++++ Records provided ++++

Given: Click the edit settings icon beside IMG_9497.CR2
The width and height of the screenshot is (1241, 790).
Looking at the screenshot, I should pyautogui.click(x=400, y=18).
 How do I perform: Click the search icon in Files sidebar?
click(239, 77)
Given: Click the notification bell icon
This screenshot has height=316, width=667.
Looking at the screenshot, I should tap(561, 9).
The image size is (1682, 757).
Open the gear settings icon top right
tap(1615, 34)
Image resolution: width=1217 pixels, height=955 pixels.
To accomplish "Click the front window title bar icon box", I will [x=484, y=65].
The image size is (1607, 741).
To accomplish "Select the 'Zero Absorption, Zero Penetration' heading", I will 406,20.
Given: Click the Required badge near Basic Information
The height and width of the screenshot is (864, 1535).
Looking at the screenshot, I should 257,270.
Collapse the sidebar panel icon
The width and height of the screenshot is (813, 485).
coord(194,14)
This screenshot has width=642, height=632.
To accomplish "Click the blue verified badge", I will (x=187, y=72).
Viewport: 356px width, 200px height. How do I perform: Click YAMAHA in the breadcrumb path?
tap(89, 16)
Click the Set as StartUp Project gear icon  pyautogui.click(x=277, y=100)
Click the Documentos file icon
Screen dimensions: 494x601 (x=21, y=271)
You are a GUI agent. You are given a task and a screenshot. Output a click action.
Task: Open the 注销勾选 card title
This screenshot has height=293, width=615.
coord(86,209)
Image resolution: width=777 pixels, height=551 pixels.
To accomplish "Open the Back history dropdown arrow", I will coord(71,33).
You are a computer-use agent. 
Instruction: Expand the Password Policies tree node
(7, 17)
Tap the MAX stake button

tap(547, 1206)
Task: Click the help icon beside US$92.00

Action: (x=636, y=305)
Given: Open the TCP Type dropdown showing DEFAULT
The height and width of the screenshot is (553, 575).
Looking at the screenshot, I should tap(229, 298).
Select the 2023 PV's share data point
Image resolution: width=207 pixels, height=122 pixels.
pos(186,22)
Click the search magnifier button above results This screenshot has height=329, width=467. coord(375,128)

++++

Each line, beginning at the one that contains "Task: Click the help icon beside US$92.00" and continuing through the end of the records, must be written out exactly, first and last included.

▶ _Answer_
Task: Click the help icon beside US$92.00

Action: (x=636, y=305)
Given: Open the TCP Type dropdown showing DEFAULT
The height and width of the screenshot is (553, 575).
Looking at the screenshot, I should tap(229, 298).
Select the 2023 PV's share data point
Image resolution: width=207 pixels, height=122 pixels.
pos(186,22)
Click the search magnifier button above results This screenshot has height=329, width=467. coord(375,128)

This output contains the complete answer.